BEGIN DATA PROVIDED

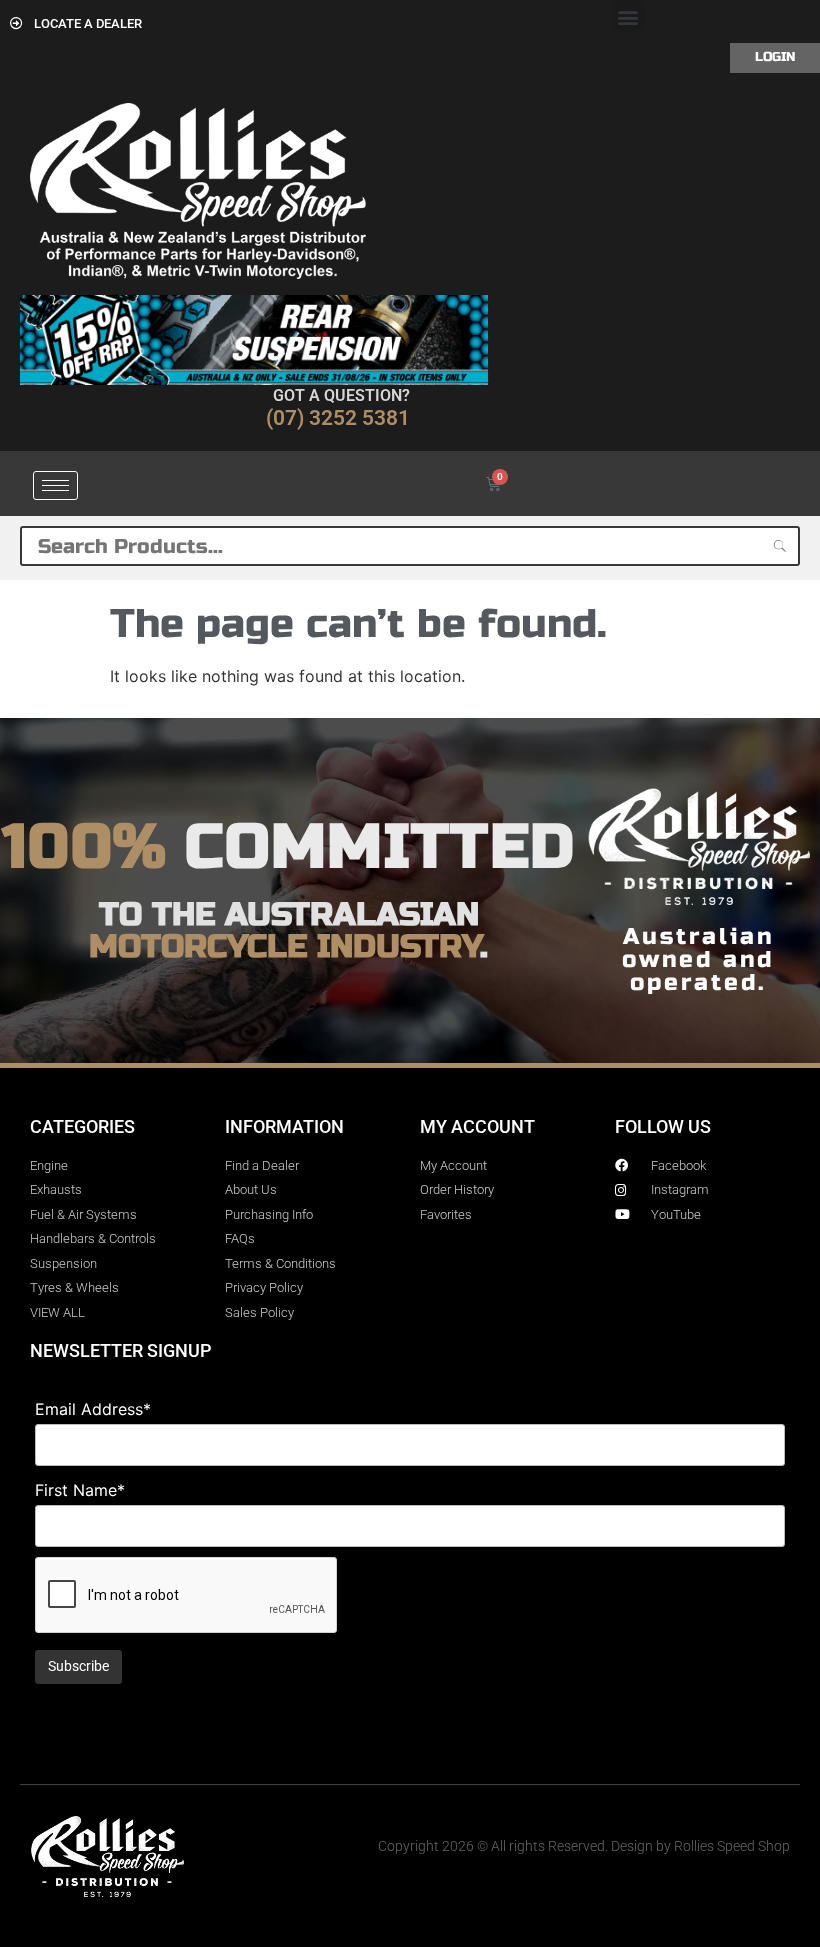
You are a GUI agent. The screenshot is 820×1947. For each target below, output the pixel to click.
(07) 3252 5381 (338, 418)
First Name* (80, 1490)
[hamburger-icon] (55, 485)
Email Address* (93, 1409)
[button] (628, 16)
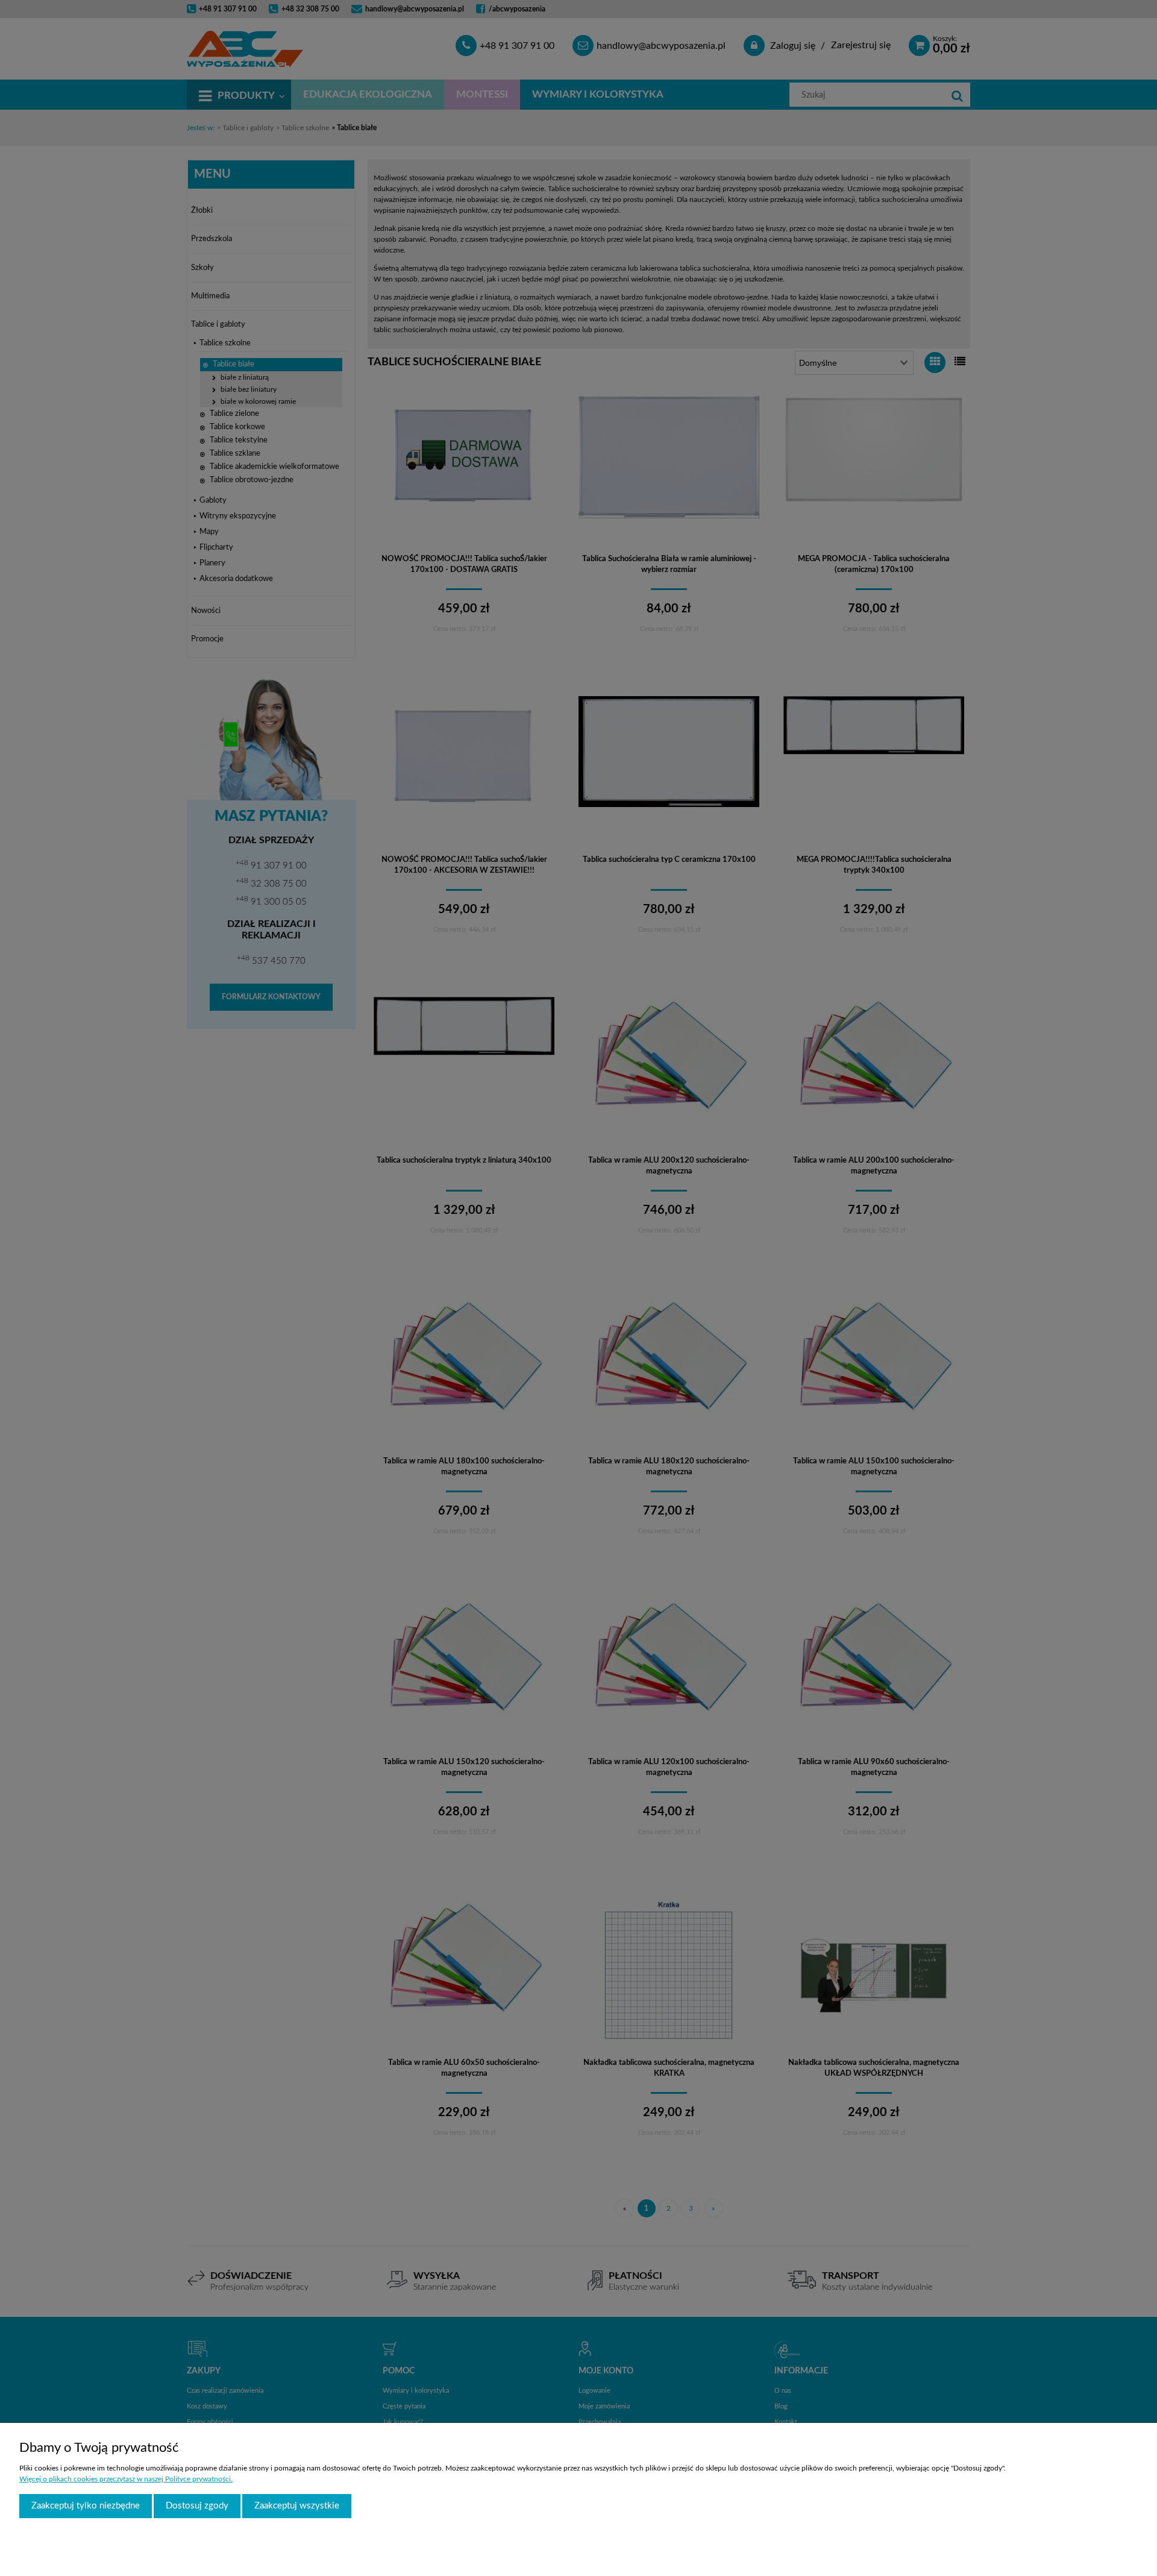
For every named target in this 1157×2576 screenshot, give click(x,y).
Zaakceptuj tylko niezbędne (85, 2505)
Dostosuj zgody (197, 2505)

END DATA PROVIDED

Word for word, repeat the data above with the pictures left out.

You are a GUI agent. The screenshot is 820×1947. For each target below, output the pixel to click.
(07) 3252 5381 (338, 418)
First Name* (80, 1490)
[hamburger-icon] (55, 485)
Email Address* (93, 1409)
[button] (628, 16)
For every named target in this 1157×2576 screenshot, give click(x,y).
Zaakceptuj tylko niezbędne (85, 2505)
Dostosuj zgody (197, 2505)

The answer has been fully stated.